5. Transfer Learning Methods

For comparative training metrics and classification results, transfer learning from three popular pre-trained deep learning (DL) architectures is performed on the same leather detection and classification dataset [29]. All three models are pre-trained on the ImageNet dataset [40]. The first pre-trained network architecture to be utilised is the residual neural network (ResNet) [41]. The ResNet-50 model was selected as the preferred variant due to its optimal balance between performance and reduced computational requirements. The mid-range ResNet-50 model, as depicted in the architecture diagram presented in Figure 1, was chosen over ResNet-101 and ResNet-152 due to its decreased model size and complexity, which helps minimize memory requirements and enables faster convergence, training, and inference.
Figure 1.
ResNet-50 architectural block diagram. (
a
) Stem block; (
b
) Block1; (
c
) Block2; (
d
) FC-Block.
Figure 1 presents a detailed representation of the ResNet-50 network [42]. The network displayed on the left side of Figure 1 comprises the stem module, four residual modules, and a fully connected neural network layer. The numerical annotations, 32, 64, and 256, in the figure signify the corresponding number of convolution channels. The notation “B” indicates the batch normalization operation, while “BA” denotes the combination of batch normalization and relu activation. Stage-2 through Stage-4 are the same as Stage-1, except for an increased number of iterations of block2. Lastly, the model’s final FC-block utilizes an average pooling layer and a fully connected layer. The second DL model, depicted in Figure 2, is the Inception-V3 architecture [43], which shares similar elements with the ResNet-50 model despite being slightly more complex. Succinctly stated by Google Cloud [44], the structure comprises convolutions, average pooling, max pooling, concatenations, dropouts, and fully connected layers. Batch normalization is used extensively throughout the model and is applied to activation inputs, while loss is computed using the Softmax activation function.
Figure 2.
A high-level representation of the Inception-V3 architecture.
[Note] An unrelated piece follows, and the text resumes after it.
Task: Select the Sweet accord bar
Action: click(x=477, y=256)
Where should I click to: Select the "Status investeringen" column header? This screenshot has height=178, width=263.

The third architecture applied, EfficientNet-B0, is described as the smallest and least complex variant of the EfficientNet series [45]. Though this lightweight version of the model may not be as accurate as the high-end EfficientNet-B7 version, it was designed with the idea of achieving a balance between model accuracy and computational efficiency by scaling the depth, width, and resolution of the network. As such, it has the advantage of lower computational requirements and therefore significantly faster training and inference times, which are essential to real-world applications. Another risk in using deeper and more complex architectures is the increased risk of overfitting, especially when working with smaller datasets. A simplified block diagram of the EfficientNet-B0 model is depicted in Figure 3; however, the 237-layer model itself is far more complex internally.
Figure 3.
The adapted EfficientNet-B0 architecture with one output node for each of the six possible leather defect categories.